Una Pallacanestro Varese che cerca con le idee, con una struttura ormai chiara e definita, con un sistema fatto di regole ferree e di dogmi prestabiliti, di andare oltre la logica di un modello che in Italia non si è mai visto e che in Europa nessuno ancora sta attuando con tale perseveranza anche di fronte all’inappuntabile realtà. Una Pallacanestro Varese che parla di playoff, di squadra basata sulla difesa, della convinzione di poter vincere 15/16 partite in questo campionato, che chiama e chiede fiducia ad un popolo che di amore ne ha dispensato, ne dispensa e ne dispenserà sempre tantissimo, a volte anche fin troppo, per quella che più che una passione, sente come una questione personale, come qualcosa di parentale che sostieni ed a cui dai forza fino a che ne hai in corpo. Una Pallacanestro Varese che fa questo al di fuori del campo, in conferenza o, da questa settimana abbiamo imparato, anche da un divanetto (quello di una nota testata locale): comodo, preparato per un’occasione speciale, a puntino per ridare ancora più forza alla propria immagine. Per carità, ogni scelta è legittima, come lo è, però, l’analisi dopo la seconda domenica di delusione sportiva.

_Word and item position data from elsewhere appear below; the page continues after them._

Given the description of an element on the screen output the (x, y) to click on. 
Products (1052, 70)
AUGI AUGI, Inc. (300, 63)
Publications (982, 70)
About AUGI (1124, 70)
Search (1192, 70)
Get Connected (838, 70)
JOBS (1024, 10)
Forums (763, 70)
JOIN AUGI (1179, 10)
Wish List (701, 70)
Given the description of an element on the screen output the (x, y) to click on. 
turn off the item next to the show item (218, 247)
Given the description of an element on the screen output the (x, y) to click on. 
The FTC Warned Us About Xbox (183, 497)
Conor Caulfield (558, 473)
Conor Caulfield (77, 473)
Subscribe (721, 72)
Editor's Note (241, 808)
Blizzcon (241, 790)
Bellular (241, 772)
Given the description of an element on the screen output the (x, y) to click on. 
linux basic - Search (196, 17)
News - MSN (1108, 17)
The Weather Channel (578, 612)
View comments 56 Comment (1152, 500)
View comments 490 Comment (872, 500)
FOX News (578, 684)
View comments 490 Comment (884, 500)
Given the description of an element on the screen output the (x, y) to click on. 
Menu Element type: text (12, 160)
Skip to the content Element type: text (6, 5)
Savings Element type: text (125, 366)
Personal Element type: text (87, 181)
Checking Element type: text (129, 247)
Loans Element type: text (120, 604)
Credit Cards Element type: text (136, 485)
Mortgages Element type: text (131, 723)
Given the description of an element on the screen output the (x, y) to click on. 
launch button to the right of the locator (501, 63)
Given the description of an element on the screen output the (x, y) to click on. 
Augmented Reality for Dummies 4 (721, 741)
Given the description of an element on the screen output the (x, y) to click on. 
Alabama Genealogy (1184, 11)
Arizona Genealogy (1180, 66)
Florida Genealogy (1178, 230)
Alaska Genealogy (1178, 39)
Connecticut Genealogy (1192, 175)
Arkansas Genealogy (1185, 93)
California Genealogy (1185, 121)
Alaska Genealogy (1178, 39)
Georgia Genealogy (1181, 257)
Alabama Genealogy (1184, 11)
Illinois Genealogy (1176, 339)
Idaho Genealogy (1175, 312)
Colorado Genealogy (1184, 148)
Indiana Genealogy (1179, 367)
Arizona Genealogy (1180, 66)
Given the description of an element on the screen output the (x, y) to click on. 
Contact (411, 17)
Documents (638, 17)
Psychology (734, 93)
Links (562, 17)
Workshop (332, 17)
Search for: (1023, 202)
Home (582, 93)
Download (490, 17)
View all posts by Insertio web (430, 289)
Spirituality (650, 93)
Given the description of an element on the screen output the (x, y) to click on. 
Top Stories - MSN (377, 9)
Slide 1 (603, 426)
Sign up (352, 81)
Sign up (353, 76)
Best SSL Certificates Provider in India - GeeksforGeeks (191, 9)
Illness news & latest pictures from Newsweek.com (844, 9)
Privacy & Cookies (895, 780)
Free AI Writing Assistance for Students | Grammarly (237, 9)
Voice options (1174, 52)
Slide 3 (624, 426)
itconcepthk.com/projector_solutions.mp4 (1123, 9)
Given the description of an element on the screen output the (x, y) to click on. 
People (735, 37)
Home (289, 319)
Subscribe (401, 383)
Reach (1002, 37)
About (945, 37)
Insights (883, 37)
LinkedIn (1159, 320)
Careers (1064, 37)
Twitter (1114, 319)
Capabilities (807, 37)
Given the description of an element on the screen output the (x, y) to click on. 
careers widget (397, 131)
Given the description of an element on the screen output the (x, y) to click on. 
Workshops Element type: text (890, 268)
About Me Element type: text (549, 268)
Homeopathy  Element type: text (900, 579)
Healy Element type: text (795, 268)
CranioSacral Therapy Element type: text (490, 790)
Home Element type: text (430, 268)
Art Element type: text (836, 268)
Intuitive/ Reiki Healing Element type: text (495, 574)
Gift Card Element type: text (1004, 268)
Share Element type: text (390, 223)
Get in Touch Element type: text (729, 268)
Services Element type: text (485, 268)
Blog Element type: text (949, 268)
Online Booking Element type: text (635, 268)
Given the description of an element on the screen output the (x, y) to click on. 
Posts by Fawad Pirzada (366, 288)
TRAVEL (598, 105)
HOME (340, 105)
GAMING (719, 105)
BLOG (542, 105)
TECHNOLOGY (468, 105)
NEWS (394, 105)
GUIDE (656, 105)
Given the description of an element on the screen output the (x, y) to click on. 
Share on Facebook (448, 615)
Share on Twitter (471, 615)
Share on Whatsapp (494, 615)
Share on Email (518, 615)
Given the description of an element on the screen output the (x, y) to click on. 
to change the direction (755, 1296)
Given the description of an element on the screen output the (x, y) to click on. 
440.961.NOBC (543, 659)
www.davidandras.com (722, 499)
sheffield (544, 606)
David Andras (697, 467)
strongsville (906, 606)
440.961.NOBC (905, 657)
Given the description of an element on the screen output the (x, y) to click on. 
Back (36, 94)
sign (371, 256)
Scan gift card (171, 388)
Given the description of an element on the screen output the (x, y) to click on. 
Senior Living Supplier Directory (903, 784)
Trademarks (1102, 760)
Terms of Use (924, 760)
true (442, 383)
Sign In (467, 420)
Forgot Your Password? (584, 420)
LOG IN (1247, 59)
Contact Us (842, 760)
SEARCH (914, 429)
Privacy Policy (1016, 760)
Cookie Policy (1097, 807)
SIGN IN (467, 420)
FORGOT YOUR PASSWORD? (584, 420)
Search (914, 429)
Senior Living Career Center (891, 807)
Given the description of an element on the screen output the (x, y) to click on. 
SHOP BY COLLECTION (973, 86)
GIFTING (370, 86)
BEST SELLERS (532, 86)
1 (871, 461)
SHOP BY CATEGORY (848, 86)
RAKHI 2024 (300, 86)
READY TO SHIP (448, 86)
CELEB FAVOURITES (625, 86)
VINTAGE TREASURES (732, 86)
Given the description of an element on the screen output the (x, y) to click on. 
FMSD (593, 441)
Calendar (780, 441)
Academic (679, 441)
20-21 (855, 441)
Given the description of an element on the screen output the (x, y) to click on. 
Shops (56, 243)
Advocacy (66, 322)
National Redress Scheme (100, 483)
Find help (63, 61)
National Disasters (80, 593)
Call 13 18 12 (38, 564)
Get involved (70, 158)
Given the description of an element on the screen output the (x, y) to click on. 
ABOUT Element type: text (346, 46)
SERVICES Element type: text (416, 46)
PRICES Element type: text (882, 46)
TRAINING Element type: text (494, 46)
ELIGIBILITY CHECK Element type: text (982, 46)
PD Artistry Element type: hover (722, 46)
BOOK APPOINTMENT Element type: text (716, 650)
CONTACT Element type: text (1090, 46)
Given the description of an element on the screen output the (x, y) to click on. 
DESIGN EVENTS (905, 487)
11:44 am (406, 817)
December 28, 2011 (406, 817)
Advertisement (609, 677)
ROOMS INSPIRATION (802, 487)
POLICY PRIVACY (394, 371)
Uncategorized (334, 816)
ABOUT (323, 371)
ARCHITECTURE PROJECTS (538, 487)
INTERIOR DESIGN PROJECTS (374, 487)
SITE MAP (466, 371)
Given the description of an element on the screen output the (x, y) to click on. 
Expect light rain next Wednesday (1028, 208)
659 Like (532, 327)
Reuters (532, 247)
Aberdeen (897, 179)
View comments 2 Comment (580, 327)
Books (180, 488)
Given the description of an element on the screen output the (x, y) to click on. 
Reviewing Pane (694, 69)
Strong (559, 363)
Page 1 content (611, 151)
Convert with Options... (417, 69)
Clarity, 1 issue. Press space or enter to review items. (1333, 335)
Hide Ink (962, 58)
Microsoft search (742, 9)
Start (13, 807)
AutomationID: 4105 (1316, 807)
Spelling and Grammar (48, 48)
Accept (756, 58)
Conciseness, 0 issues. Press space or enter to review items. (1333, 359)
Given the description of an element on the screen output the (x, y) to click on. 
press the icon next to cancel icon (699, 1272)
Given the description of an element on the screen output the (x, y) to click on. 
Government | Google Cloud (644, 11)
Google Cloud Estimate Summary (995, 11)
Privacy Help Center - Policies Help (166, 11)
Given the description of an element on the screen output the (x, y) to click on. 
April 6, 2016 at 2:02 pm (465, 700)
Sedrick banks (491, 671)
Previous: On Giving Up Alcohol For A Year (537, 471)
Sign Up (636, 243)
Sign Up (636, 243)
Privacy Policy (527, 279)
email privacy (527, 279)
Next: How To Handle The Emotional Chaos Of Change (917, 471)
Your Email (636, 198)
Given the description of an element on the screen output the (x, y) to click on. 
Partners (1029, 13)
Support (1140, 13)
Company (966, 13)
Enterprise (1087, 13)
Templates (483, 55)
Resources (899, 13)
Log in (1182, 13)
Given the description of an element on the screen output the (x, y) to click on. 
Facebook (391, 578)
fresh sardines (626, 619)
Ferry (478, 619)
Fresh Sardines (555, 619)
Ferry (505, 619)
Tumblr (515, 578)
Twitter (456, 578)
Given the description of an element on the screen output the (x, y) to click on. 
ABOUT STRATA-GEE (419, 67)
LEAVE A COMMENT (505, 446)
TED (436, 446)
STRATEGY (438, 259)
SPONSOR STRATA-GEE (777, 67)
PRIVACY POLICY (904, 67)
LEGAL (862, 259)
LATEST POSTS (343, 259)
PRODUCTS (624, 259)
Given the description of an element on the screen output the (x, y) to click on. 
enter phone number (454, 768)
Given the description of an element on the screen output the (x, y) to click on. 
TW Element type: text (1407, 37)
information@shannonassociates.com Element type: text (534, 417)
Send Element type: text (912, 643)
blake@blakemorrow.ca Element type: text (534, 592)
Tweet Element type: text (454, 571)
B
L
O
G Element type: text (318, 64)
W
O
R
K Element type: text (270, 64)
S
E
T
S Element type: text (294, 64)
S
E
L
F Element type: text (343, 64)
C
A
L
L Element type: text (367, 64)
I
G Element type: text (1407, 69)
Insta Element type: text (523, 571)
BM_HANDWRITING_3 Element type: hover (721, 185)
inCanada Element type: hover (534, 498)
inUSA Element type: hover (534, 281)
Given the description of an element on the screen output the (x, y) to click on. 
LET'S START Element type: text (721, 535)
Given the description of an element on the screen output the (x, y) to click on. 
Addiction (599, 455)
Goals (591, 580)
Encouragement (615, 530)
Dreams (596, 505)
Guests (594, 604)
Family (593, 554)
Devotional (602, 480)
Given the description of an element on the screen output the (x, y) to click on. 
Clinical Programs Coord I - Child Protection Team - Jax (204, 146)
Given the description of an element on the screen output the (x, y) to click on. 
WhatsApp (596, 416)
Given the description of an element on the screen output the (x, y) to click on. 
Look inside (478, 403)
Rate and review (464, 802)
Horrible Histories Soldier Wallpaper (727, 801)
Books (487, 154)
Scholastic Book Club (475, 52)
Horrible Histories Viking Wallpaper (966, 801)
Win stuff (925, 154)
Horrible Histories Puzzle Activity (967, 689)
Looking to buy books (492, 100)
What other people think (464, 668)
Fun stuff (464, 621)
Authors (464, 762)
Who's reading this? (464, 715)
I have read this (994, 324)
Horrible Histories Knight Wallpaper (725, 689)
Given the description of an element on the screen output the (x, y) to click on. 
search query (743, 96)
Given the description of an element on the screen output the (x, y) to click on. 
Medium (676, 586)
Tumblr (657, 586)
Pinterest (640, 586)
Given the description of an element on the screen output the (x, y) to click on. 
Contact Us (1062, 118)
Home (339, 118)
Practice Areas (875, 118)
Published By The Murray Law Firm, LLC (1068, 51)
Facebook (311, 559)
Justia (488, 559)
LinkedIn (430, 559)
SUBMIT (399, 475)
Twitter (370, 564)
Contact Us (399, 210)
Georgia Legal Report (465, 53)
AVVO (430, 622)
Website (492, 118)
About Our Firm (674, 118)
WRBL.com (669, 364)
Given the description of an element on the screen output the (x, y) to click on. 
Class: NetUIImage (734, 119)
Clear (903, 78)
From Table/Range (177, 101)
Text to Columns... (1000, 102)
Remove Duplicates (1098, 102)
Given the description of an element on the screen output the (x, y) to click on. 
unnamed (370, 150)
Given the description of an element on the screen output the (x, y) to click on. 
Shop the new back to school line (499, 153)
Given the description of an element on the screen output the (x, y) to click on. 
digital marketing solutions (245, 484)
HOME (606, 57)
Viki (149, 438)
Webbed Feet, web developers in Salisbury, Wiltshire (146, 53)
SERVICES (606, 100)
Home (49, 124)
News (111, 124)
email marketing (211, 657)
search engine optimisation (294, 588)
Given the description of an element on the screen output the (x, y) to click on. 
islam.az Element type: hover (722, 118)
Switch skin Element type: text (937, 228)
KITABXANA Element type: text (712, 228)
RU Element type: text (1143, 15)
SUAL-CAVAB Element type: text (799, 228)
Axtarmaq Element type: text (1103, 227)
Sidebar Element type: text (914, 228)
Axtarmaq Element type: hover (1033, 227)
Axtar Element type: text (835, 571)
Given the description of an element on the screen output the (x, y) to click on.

Sì perché, come dicevamo prima, i progetti del “divanetto”, si scontrano poi con la realtà del palazzetto, che settimana scorsa era il PalaLeonessa e che ieri è stato l’Itelyum Arena. Una realtà che parla di una squadra che in due partite ha subito 223 punti, che parla di un gruppo mentalmente fragilissimo, capace di farsi trascinare come una foglia dal vento senza riuscire ad opporre resistenza al corso della partita quando le cose vanno male; che parla di una squadra a caccia della propria identità difensiva (qualora mai la riesca a trovare) e che nel fare questo sta perdendo anche quell’impronta offensiva che quantomeno era marchio di fabbrica delle ultime due stagioni. Una squadra smarrita e che si smarrisce nei meandri di un campionato sempre più competitivo che non lascia spazio a errori; che si perde in un mercato che, ancora una volta, per la seconda stagione consecutiva, appare già pieno di errori, di scelte sbagliate e che necessità di correttivi con il grande dubbio che forse la risorsa lasciata andare via così a cuor leggero qualche qualità evidentemente ce l’aveva (ogni riferimento a Michael Arcieri è puramente casuale), visto che l’unico mercato azzeccato, ad oggi, è stato quello di due stagioni fa.
Una Pallacanestro Varese che nemmeno il tipico effetto Masnago è riuscito a rivitalizzare, che ha già riportato nei tifosi i fantasmi della passata stagione e offuscato quell’entusiasmo tipico della piazza biancorossa, portata, al di là di giudizi e considerazioni personali più che rispettabili, sempre a guardare il bicchiere mezzo pieno e mai quello mezzo vuoto, perché tutti vogliono il bene della società.
Ed allora appare netta la separazione tra la Pallacanestro Varese dei progetti del “divanetto” e quella che si scontra con la realtà dura, diretta ed inappuntabile del palazzetto, che fa suonare l’allarme, che chiama interventi immediati e diretti, che chiede la stessa visione, progettualità e prospettiva concreta che la sua anima del divanetto ha convertito in risultati concreti fuori dal campo: peccato che poi, se retrocedi, tutto il castello cade, perché alla fine l’unica cosa che conta, nello sport, sono i risultati e quelli che te li devi conquistare nella dura realtà del palazzetto, molto meno comoda ed accogliente di quella del divanetto.